The Code of Professional Responsibility in DR 5-108 specifically addresses conflicts of interest with respect to former clients. The Rule provides that, absent express consent upon full disclosure to a former client, a lawyer shall not, "1. Thereafter represent another person in the same or a substantially related mater in which that person's interests are materially adverse to the interests of the former client. 2. Use any confidences or secrets of the former client...." Recently, a New York appellate court, relying on DR 5-108, held that where a law firm had been retained by a municipality for approximately twenty-five years, first as counsel to the planning board and later as counsel to the village, and during that time it had been involved in the site plan law which was developed and in effect, it was precluded from representing a client before the planning board for a site plan review six years later. [FN25] The court found that given the long-standing prior representation of the village in matters which directly related to zoning and site plan review (including the fact that the law firm had drafted a recodification of the code), this was a, "... substantial related matter in which ... [petitioner's] ... interests are materially adverse to the interests of the former client."
This case has a significant impact on practitioners who retain public sector clients, especially when their retainer agreement may be terminated at will and their prior work and advice may preclude any later representation in an area where they have built a practice concentration
In reaching a somewhat different conclusion, a Virginia court held that a law firm would not be disqualified from representing a client for a rezoning before the county where the firm employs a former county attorney who was involved in land-use matters during her employ as a county attorney. [FN26] The Court determined that there was no conflict with DR 5-105 [FN27] since the citizen taxpayers who brought the suit were not clients of the former county attorney, and her former client, the county, did not challenge the representation.
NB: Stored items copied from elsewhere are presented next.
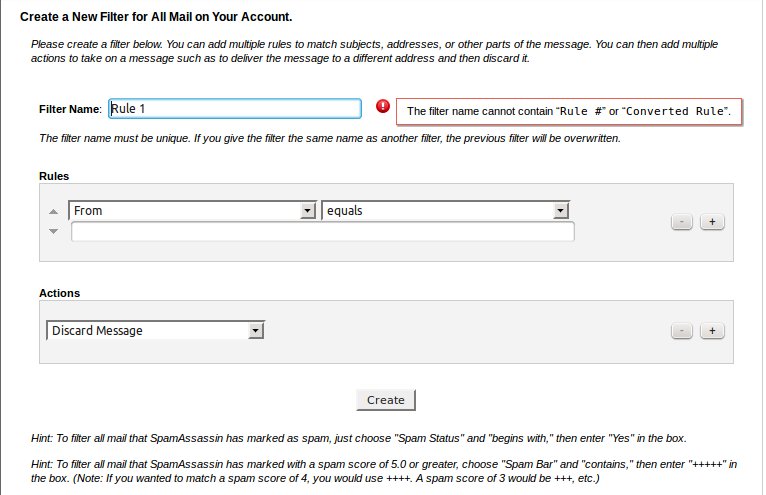Expand the "equals" match type dropdown

point(446,211)
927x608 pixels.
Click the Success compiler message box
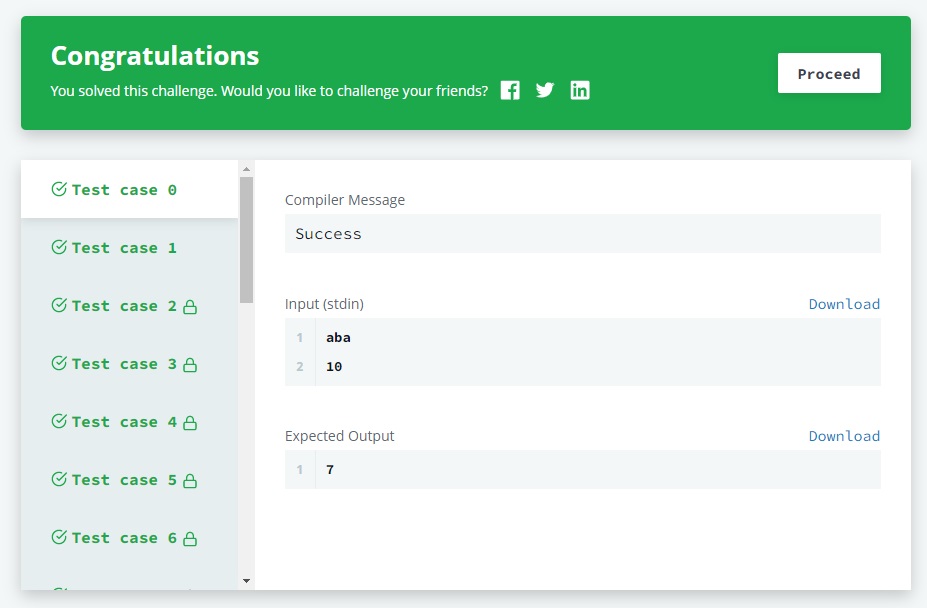pyautogui.click(x=583, y=233)
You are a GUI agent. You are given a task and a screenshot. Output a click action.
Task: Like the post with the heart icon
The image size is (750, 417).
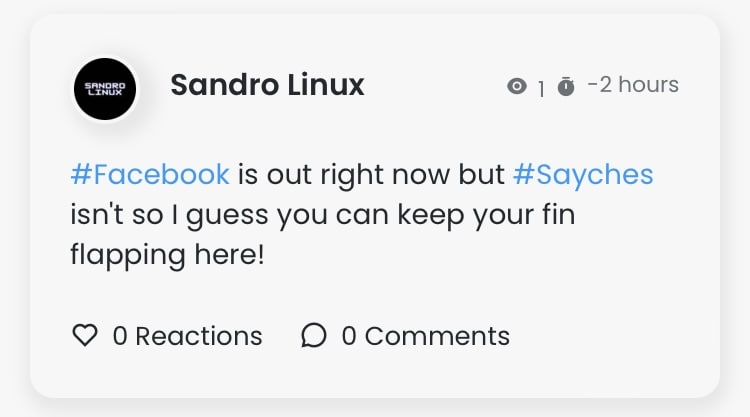pos(85,336)
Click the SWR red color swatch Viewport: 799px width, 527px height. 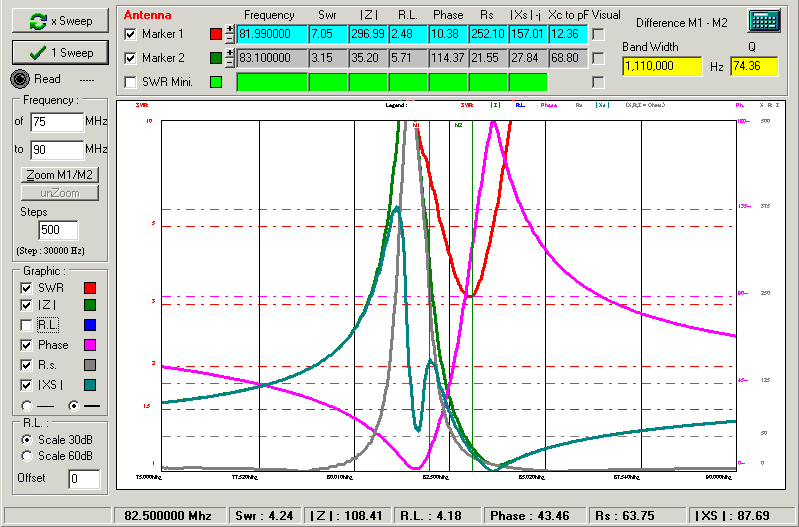click(91, 288)
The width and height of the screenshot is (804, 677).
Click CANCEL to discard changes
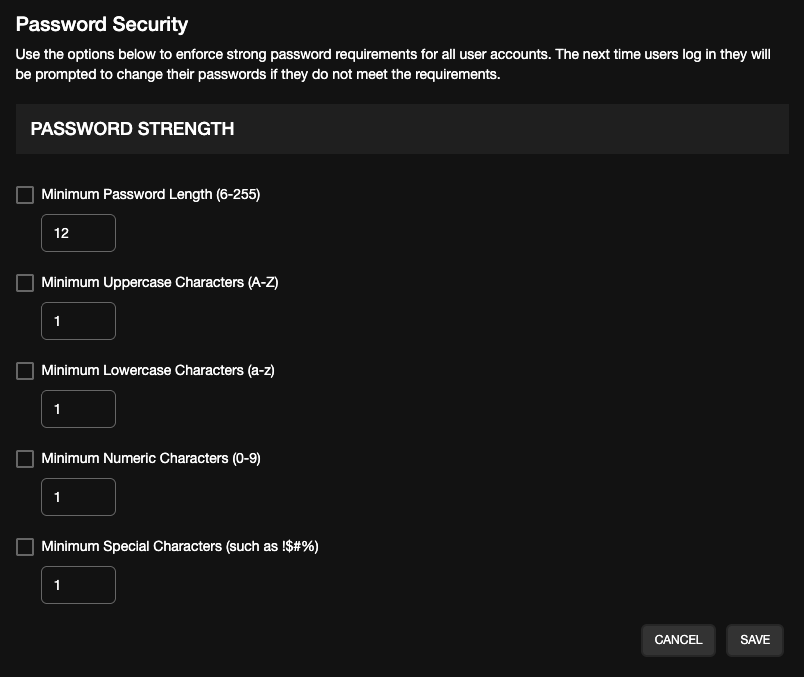point(678,640)
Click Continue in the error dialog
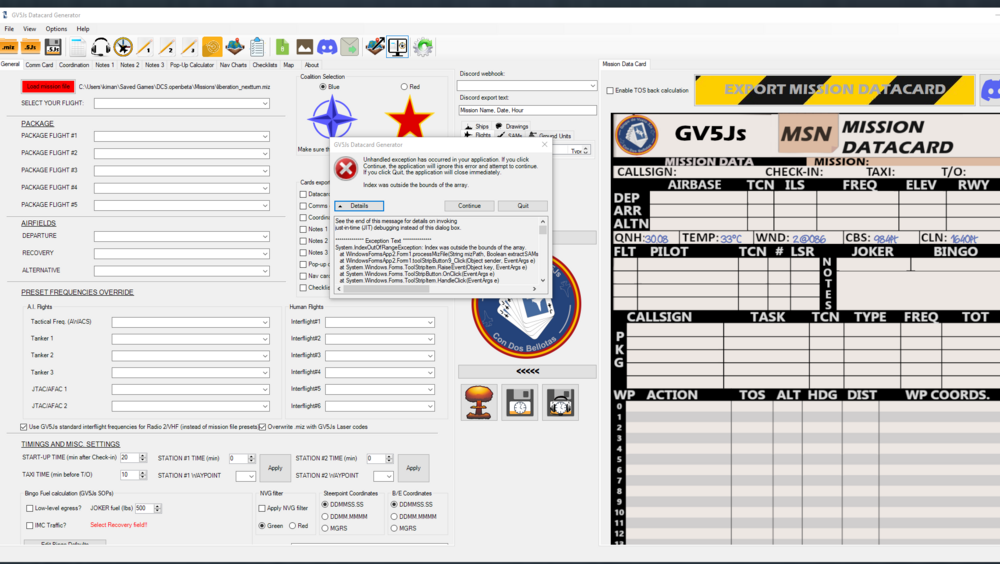The width and height of the screenshot is (1000, 564). pyautogui.click(x=469, y=206)
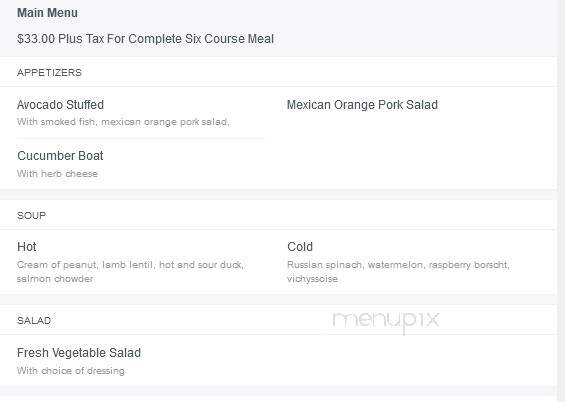Open the Soup section header

31,216
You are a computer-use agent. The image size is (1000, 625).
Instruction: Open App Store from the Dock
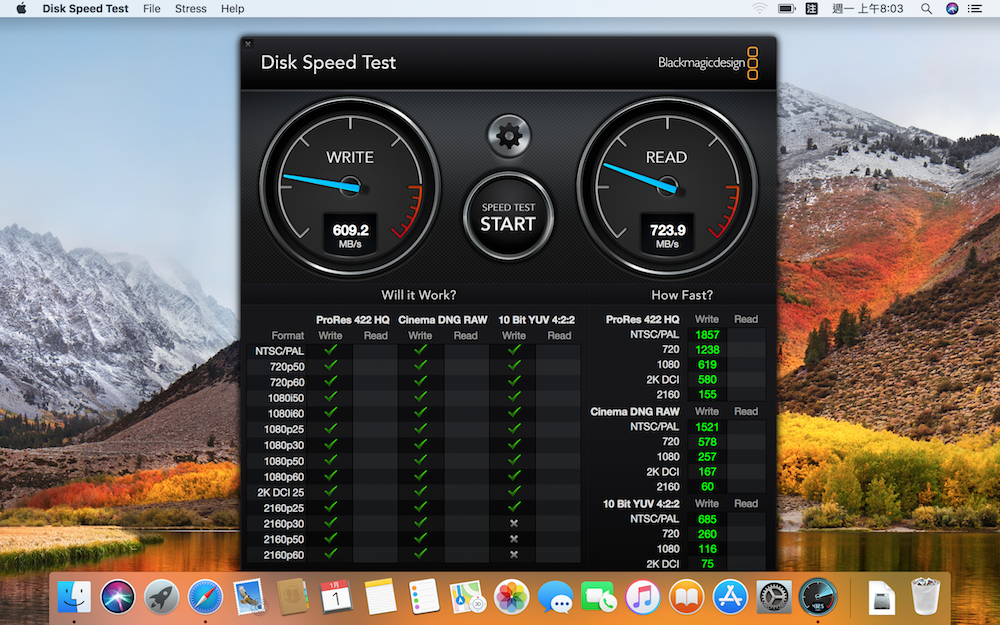tap(730, 597)
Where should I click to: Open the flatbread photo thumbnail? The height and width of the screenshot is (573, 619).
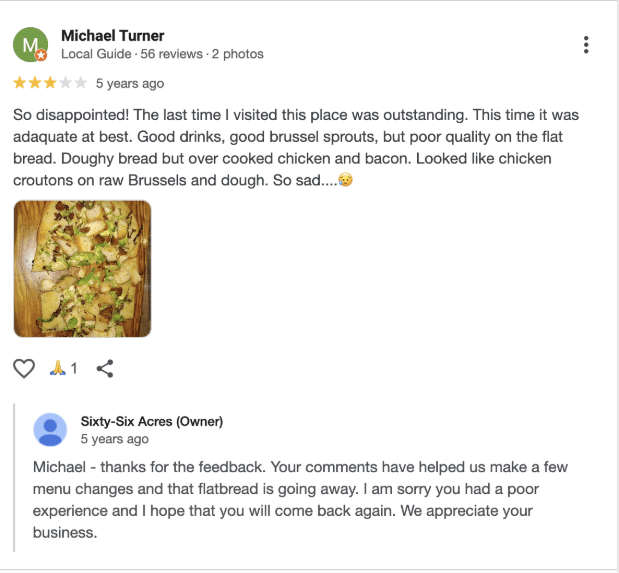click(83, 269)
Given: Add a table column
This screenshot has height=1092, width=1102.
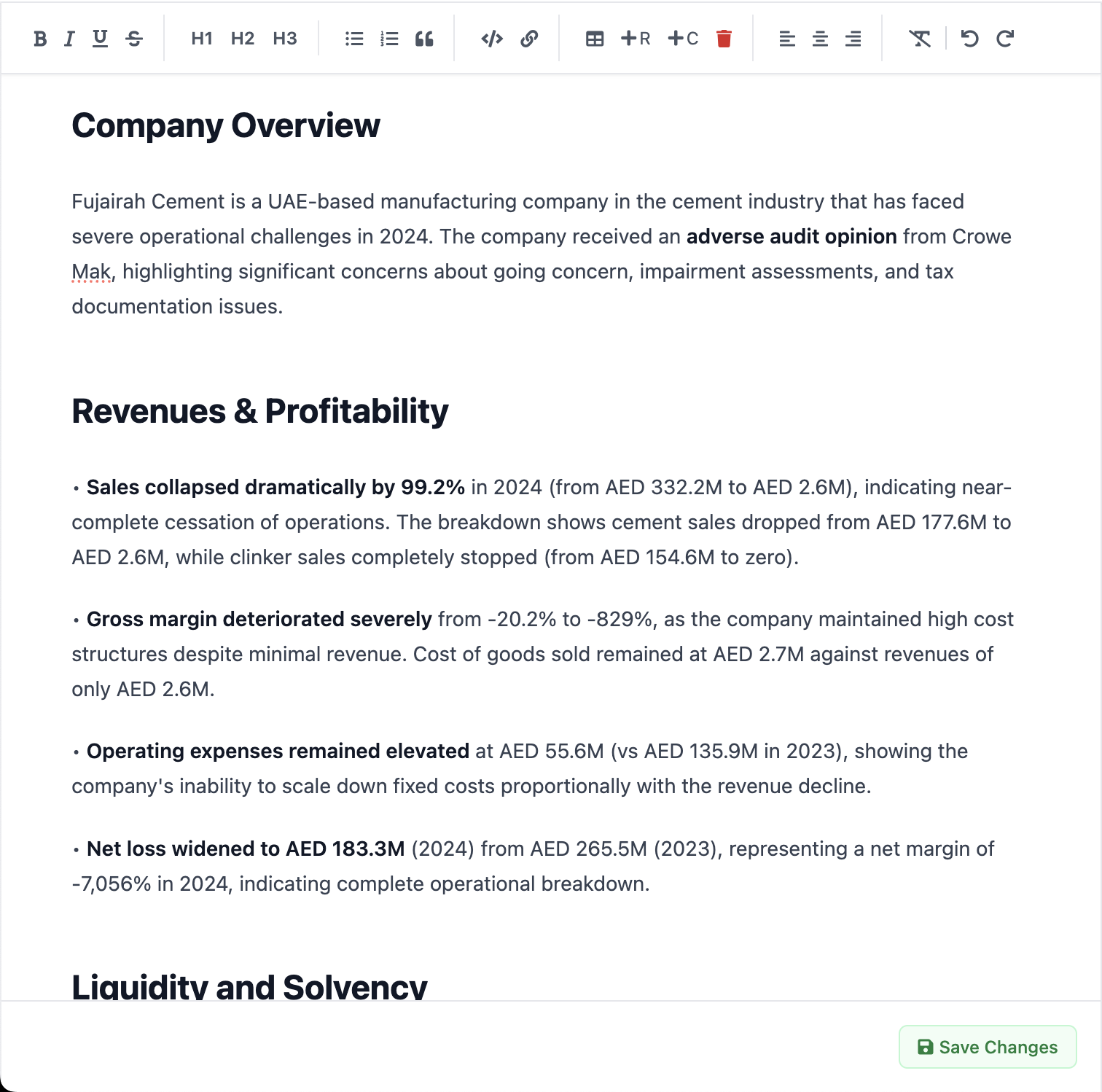Looking at the screenshot, I should (x=683, y=39).
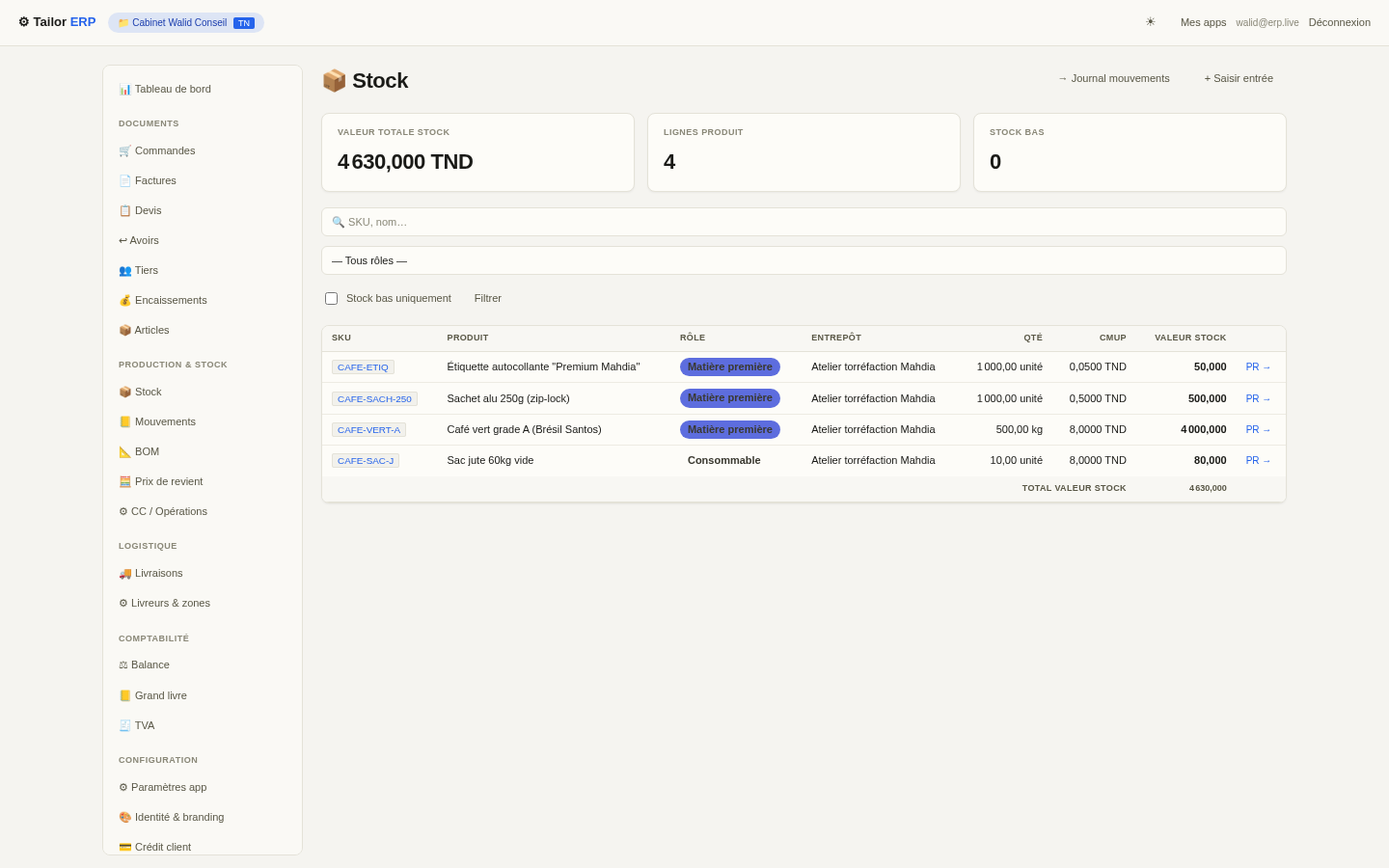
Task: Open Prix de revient abacus icon
Action: (124, 481)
Furthermore, the Court found that DR 9-101 which provides that, "a lawyer shall not accept private employment in a matter in which he had substantial responsibility while he was a public employee," did not apply in this case since there was no evidence that the former county attorney was involved in rulemaking or policymaking. [FN28]

Monday, March 30, 2009

Disclosure and Recusal

Determining when disclosure alone is enough or when recusal or withdrawal is the more appropriate course of action can also be a challenge. For example, may an attorney in private practice represent clients before a planning or zoning board where her spouse sits as a member? While one may assume that the ethics inquiry is a matter solely for the municipal official, does the attorney have an obligation to disclose the relationship to
their client? Furthermore, does professionalism dictate that the lawyer attempt to ascertain whether her firm is being retained for the hearing in an effort to garner votes due to the marital status of a lawyer in the firm and a board member? In a recent opinion of the California Attorney General, it was opined that a city council may enter into a development agreement with a land developer when one of the council members is married to an attorney whose law firm represents that developer on other matters, so long as the council member discloses the interest to the council on the record, and the member does not participate in negotiating or voting upon the agreement. [FN21]
A Georgia court held that where the planning commissioner's son was a member of a law firm, even where the son had no direct involvement in the representation, the commissioner was prohibited from participating in the proceedings for the zoning application. [FN22] The court also referred to the local ethics code which prohibited a municipal officer from participating in a matter involving an interest of an immediate relative. [FN23] The court stated, "Public interest requires that Cobb County protect against improper influence or the appearance of improper influence...." [FN24] The court did not address the motives or the integrity of the lawyers involved; rather it focused on the conduct of the planning commissioner

Sunday, March 29, 2009

Conflicts as Applicable to the Law Firm

Another dilemma is presented when a municipal attorney's private law firm wishes to represent a client before a municipal board. May the firm do so without causing a conflict of interest situation for the municipal lawyer? The answer may not be so clear-cut, and may depend upon: provisions in state and local government ethics laws; the Code of Professional Responsibility; a determination as to whether the municipality will hire special outside counsel to offer advice on the matter; and an inquiry as to whether the municipal attorney will financially benefit from her firm's representation of the client before the municipality. [FN15]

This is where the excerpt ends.